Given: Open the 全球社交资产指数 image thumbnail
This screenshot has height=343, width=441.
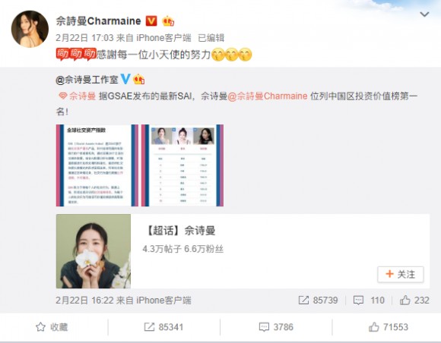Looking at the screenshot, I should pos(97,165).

···

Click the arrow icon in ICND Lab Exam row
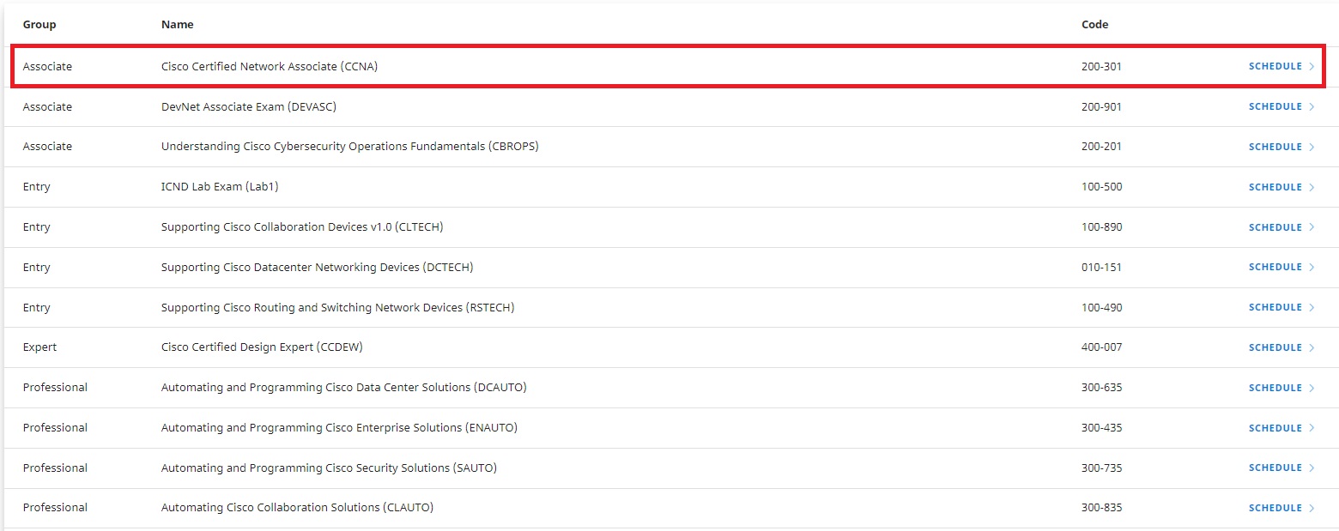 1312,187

···

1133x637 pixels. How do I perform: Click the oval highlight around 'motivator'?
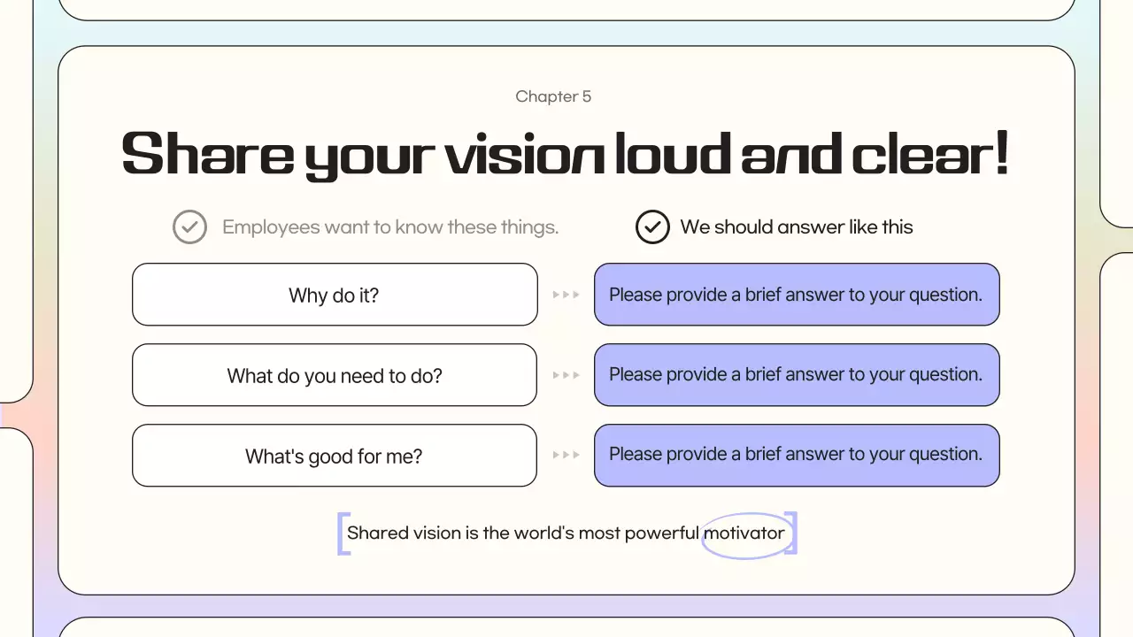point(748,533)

···

- **Directions**:
Rewrite the listing lines starting with the line containing "Given: Open the 全球社交资产指数 image thumbnail" and going on through the line containing "Looking at the", swapping "thumbnail" for "preview" and changing nothing else. Leave the pictures out of your answer.

- **Problem solution**:
Given: Open the 全球社交资产指数 image preview
This screenshot has height=343, width=441.
Looking at the screenshot, I should pos(97,165).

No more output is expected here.